- [Exercise] Once you find the line with "Task: Select the 10 mark on color scale" in the data that follows, repeat it and every line after it exactly, through the line with "The width and height of the screenshot is (1204, 984).".

Stored items:
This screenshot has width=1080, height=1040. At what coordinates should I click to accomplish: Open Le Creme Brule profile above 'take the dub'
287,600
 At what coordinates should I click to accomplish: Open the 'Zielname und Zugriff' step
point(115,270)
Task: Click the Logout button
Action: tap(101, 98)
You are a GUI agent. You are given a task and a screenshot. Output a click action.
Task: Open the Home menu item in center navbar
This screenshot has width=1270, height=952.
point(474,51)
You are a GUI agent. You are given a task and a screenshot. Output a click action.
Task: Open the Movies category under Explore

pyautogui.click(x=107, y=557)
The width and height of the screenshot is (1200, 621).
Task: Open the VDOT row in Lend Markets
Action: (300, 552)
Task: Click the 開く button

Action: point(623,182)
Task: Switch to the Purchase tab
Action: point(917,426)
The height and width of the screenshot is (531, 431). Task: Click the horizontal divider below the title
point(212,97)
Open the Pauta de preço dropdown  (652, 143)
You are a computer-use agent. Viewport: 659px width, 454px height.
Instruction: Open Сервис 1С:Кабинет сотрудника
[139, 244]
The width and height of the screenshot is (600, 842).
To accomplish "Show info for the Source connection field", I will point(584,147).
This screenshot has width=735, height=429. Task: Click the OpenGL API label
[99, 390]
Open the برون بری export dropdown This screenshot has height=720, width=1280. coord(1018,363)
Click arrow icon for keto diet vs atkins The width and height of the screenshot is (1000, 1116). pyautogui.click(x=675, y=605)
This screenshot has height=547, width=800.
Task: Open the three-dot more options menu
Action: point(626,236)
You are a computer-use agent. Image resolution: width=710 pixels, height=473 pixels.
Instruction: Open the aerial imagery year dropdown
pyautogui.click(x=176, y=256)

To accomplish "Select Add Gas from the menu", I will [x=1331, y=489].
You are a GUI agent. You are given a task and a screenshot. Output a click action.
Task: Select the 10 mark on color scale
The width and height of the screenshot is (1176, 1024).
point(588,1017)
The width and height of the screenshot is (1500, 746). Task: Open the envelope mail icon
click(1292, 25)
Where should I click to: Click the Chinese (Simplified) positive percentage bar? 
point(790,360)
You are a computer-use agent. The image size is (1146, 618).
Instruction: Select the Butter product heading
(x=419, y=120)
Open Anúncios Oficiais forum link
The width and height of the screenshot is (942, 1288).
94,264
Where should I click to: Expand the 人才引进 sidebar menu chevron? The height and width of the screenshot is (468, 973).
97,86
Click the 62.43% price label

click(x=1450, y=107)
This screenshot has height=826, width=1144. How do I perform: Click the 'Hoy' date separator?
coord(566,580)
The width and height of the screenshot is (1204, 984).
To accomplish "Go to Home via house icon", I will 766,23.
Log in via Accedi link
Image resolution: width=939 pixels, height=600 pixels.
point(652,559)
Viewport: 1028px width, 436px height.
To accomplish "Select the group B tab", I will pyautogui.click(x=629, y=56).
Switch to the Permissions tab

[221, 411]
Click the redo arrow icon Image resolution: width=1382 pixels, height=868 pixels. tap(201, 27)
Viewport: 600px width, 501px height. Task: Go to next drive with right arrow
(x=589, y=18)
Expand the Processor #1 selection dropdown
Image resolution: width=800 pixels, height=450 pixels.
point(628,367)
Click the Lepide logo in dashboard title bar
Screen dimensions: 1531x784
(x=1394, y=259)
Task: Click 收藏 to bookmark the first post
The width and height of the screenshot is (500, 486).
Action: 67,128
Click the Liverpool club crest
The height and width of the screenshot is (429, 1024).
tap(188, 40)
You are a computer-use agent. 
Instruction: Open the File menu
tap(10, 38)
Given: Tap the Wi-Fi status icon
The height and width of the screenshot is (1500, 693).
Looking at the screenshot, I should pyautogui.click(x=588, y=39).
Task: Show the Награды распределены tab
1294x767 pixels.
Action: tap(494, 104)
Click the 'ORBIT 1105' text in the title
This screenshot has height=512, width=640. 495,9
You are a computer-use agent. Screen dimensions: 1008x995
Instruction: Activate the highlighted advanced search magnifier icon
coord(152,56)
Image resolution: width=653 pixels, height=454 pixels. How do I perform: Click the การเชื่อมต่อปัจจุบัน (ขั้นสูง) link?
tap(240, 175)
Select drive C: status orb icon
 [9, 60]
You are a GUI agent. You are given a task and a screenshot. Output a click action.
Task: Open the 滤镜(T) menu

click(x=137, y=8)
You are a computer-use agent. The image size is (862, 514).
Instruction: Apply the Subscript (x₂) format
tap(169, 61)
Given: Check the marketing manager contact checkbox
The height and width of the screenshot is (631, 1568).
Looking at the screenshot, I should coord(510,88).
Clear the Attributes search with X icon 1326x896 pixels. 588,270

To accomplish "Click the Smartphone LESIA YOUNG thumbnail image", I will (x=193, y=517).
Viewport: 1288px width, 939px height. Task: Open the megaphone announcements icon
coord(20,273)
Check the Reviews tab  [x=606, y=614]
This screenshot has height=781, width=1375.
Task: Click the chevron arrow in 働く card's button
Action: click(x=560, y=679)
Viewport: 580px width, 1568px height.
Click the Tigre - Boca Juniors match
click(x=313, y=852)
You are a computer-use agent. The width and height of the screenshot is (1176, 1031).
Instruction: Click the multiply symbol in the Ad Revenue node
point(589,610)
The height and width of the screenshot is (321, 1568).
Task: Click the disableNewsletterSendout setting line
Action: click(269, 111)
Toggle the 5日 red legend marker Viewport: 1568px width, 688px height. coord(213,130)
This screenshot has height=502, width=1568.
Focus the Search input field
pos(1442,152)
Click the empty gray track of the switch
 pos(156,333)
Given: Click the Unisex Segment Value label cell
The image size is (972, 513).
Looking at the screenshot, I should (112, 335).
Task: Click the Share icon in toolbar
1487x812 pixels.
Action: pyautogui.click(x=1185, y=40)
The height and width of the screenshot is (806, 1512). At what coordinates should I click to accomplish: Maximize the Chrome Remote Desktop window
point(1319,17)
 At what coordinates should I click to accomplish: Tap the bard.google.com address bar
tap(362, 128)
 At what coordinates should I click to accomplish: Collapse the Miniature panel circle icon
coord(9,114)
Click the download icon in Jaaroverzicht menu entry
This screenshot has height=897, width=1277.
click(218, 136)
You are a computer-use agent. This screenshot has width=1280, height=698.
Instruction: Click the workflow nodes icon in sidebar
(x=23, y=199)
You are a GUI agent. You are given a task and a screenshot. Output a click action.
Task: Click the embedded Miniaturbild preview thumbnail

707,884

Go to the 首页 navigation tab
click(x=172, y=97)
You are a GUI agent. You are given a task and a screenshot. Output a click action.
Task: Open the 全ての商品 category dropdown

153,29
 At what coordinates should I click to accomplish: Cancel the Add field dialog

- [Task response]
Task: Select the 10 mark on color scale
The width and height of the screenshot is (1176, 1024).
point(588,1017)
The width and height of the screenshot is (1500, 746). Task: Open the envelope mail icon
click(1292, 25)
Where should I click to: Click the Chinese (Simplified) positive percentage bar? 
point(790,360)
You are a computer-use agent. The image size is (1146, 618).
Instruction: Select the Butter product heading
(x=419, y=120)
Open Anúncios Oficiais forum link
The width and height of the screenshot is (942, 1288).
94,264
Where should I click to: Expand the 人才引进 sidebar menu chevron? The height and width of the screenshot is (468, 973).
97,86
Click the 62.43% price label

click(x=1450, y=107)
This screenshot has height=826, width=1144. How do I perform: Click the 'Hoy' date separator?
coord(566,580)
The width and height of the screenshot is (1204, 984).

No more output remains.